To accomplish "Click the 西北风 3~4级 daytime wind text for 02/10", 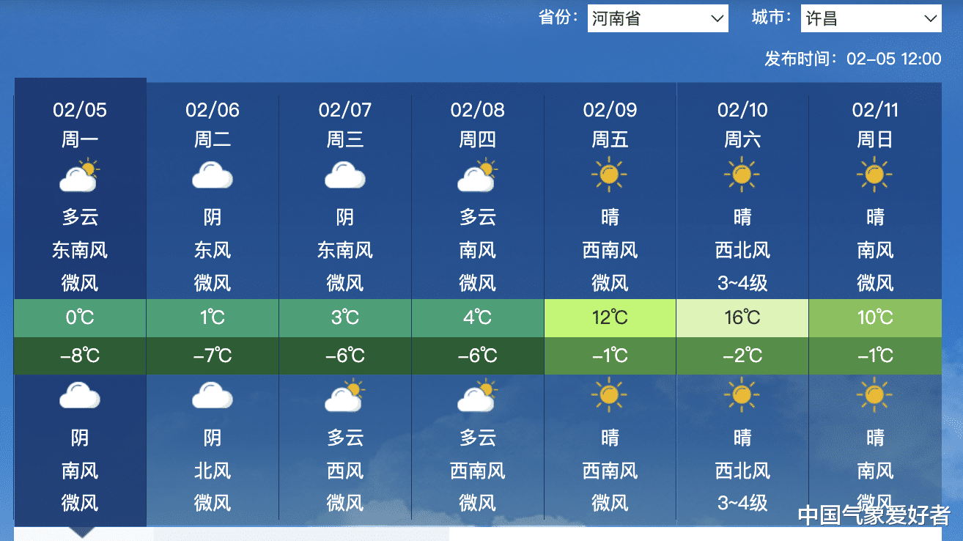I will click(742, 266).
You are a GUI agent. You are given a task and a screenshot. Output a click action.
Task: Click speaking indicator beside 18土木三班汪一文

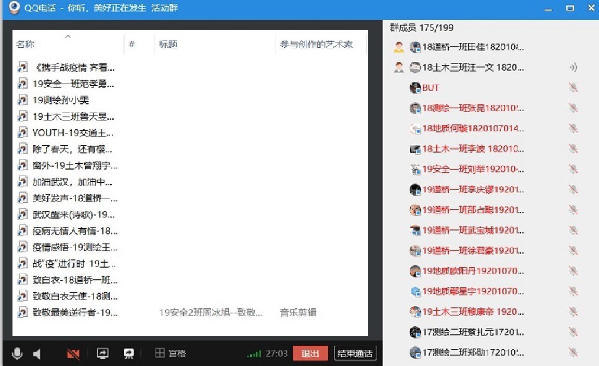point(573,67)
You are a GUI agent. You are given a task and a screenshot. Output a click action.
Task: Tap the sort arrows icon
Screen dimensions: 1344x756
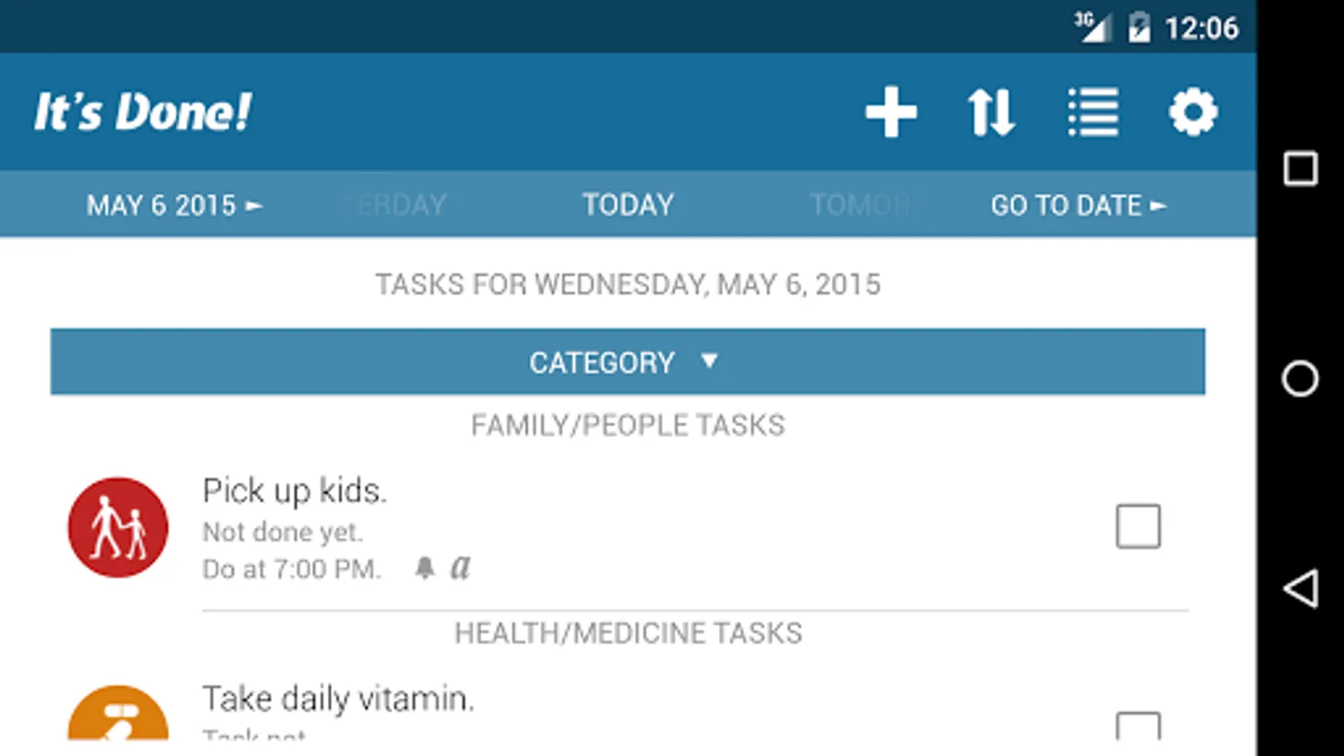click(991, 112)
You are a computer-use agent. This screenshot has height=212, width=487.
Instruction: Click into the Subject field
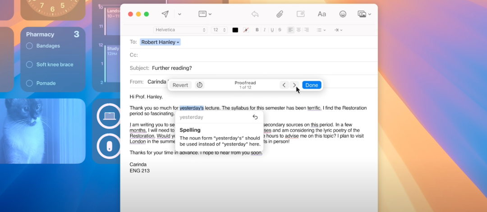pos(262,68)
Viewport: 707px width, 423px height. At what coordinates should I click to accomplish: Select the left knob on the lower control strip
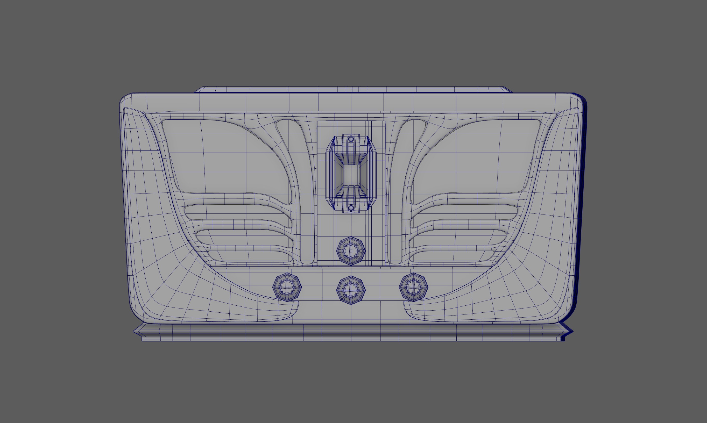tap(287, 287)
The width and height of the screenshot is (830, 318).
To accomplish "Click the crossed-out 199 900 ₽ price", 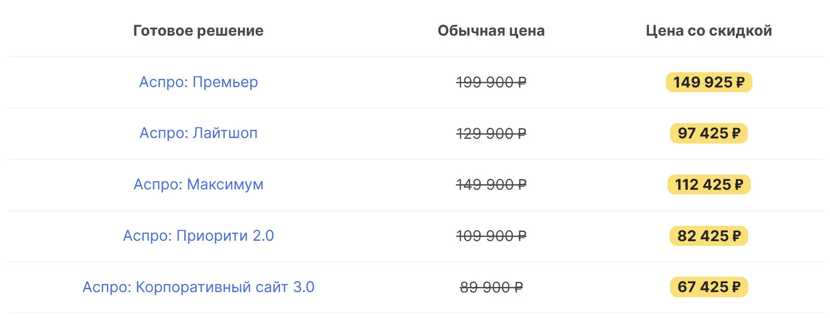I will pyautogui.click(x=491, y=82).
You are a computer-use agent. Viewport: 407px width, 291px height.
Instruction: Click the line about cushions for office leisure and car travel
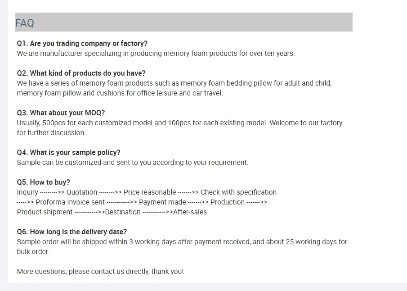coord(120,93)
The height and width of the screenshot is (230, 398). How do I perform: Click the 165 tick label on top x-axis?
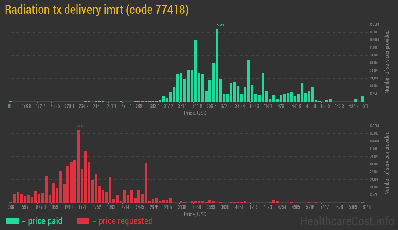(11, 106)
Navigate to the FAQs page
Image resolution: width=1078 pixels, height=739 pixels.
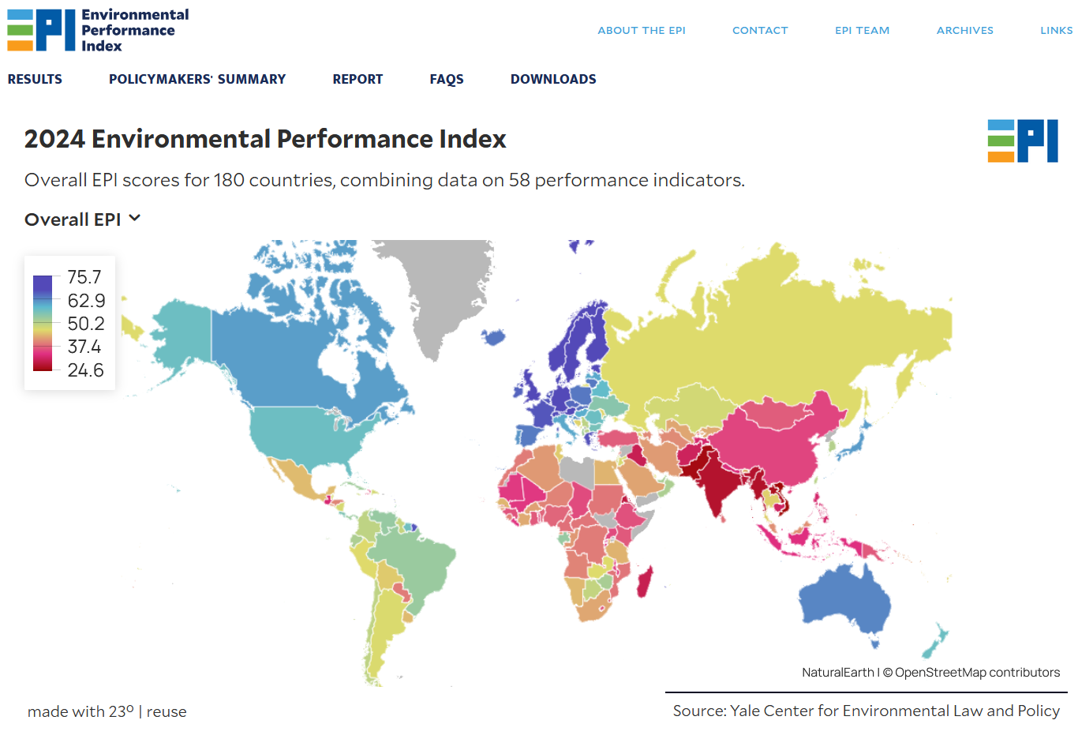447,79
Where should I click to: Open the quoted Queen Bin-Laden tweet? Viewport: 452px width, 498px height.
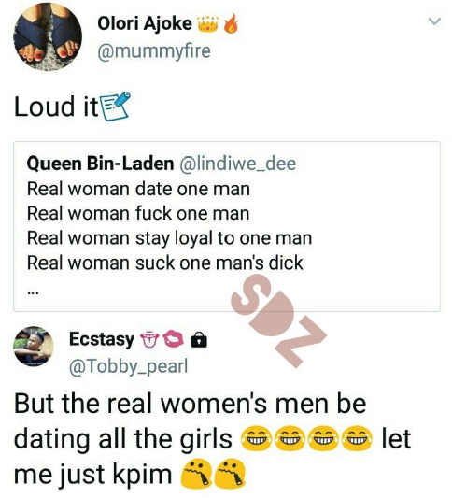click(227, 226)
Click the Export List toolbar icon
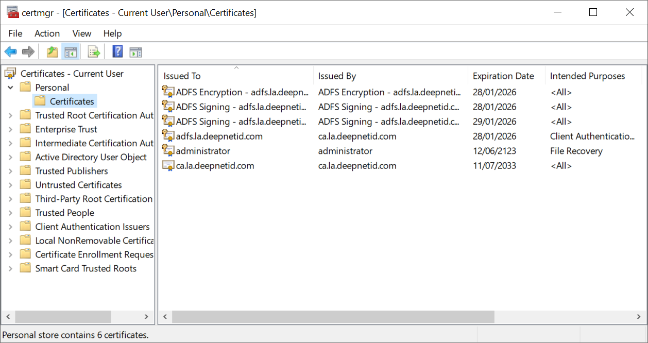 [94, 52]
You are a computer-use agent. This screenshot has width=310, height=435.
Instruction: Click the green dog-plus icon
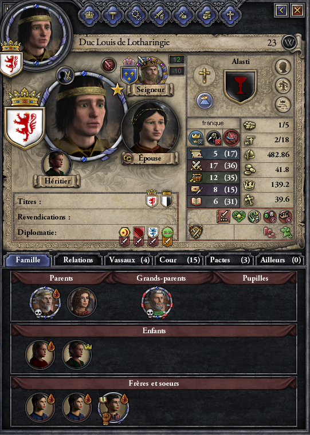[x=286, y=232]
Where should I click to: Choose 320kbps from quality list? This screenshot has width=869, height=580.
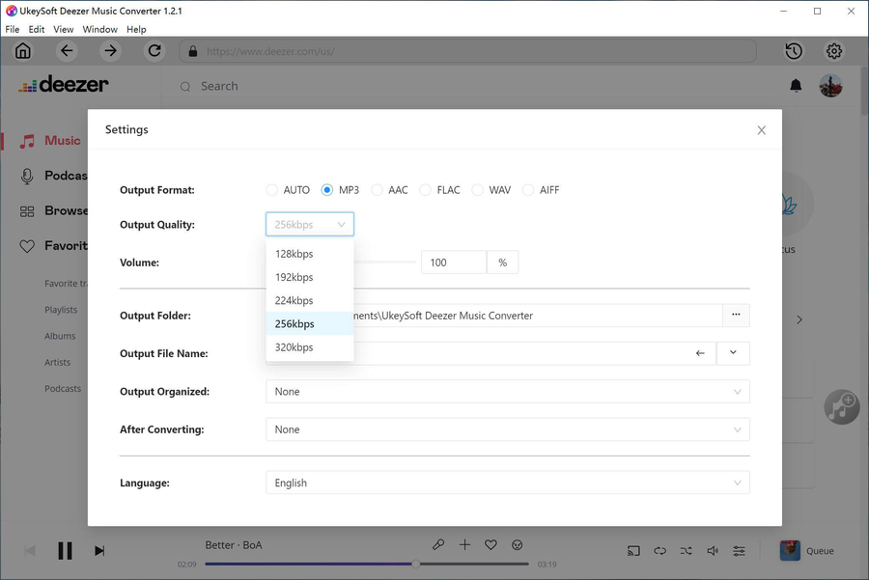click(294, 347)
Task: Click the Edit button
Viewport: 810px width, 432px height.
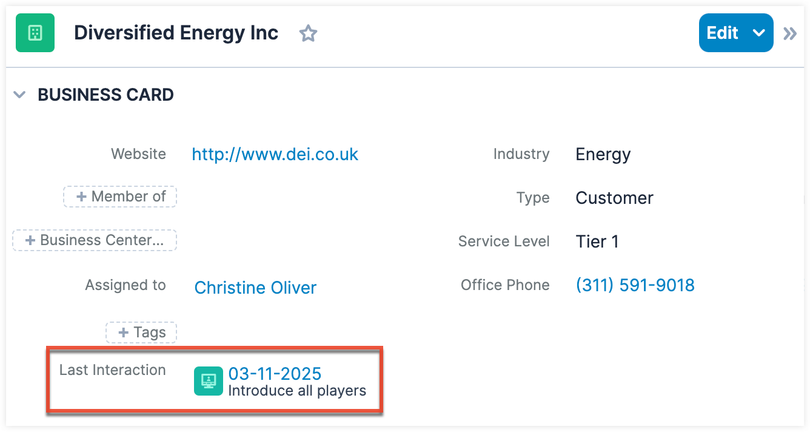Action: click(723, 33)
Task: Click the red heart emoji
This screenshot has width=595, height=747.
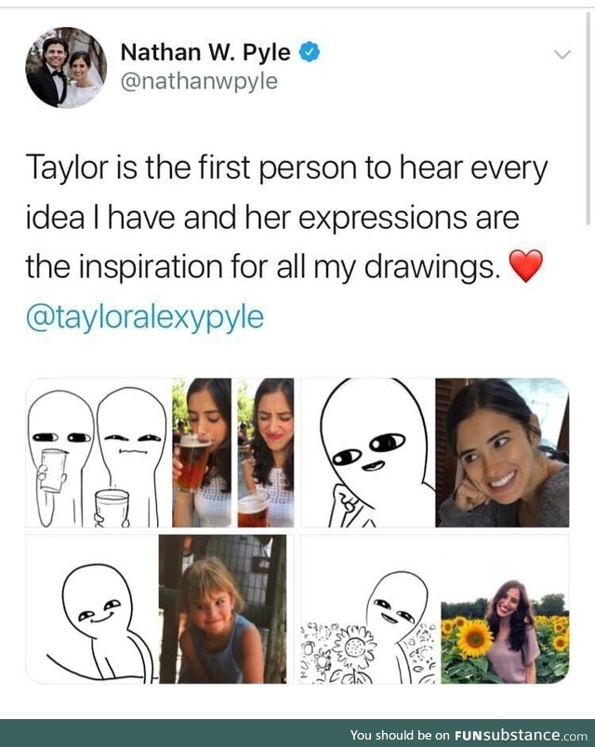Action: pos(525,266)
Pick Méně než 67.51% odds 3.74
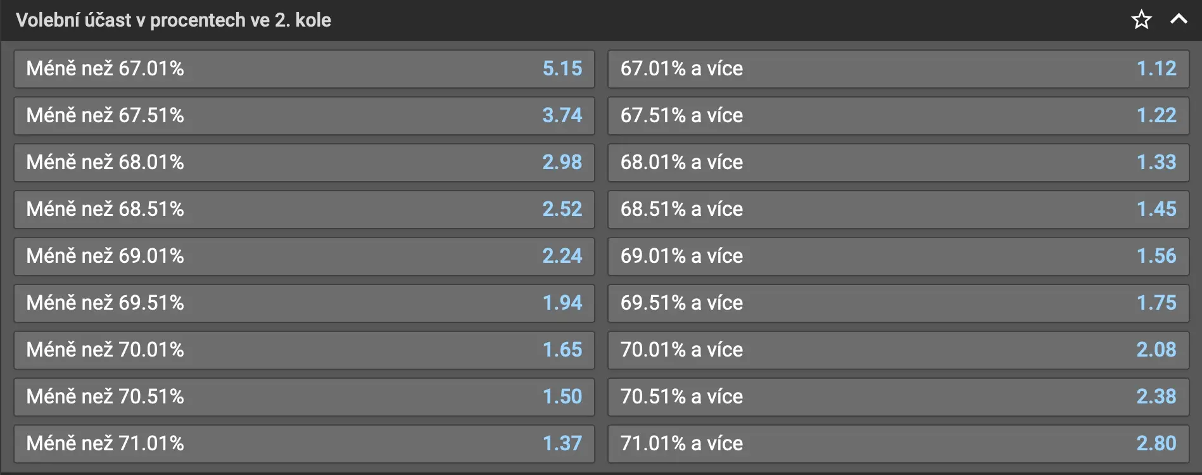The image size is (1202, 475). click(x=304, y=116)
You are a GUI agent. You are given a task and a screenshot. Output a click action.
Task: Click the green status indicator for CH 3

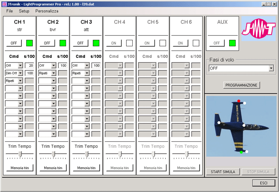click(96, 43)
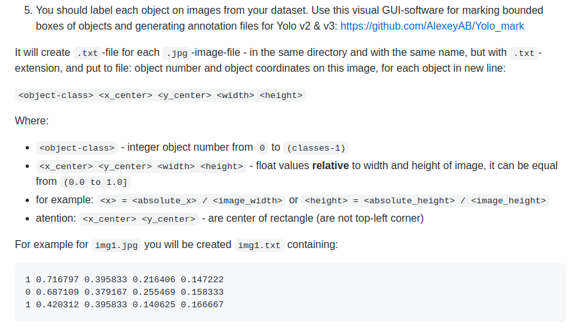This screenshot has width=581, height=329.
Task: Click the last annotation line with 0.420312
Action: [x=124, y=305]
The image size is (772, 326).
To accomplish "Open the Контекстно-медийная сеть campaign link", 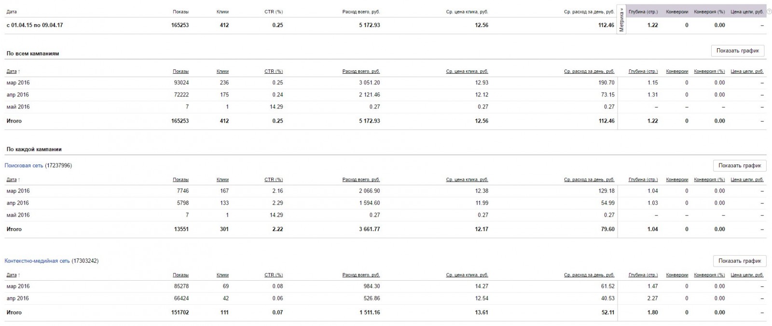I will pos(37,261).
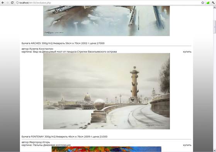Viewport: 216px width, 152px height.
Task: Select author text Кузема Константин
Action: 41,49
-------
(PROMPT):
From the entries above, copy each line that holds "computer".

(TASK RESULT):
You are a computer-use agent. This screenshot has height=212, width=487.
You are a computer-use agent. Viewport: 407px width, 291px height.
You are a computer-use agent. This screenshot has width=310, height=435.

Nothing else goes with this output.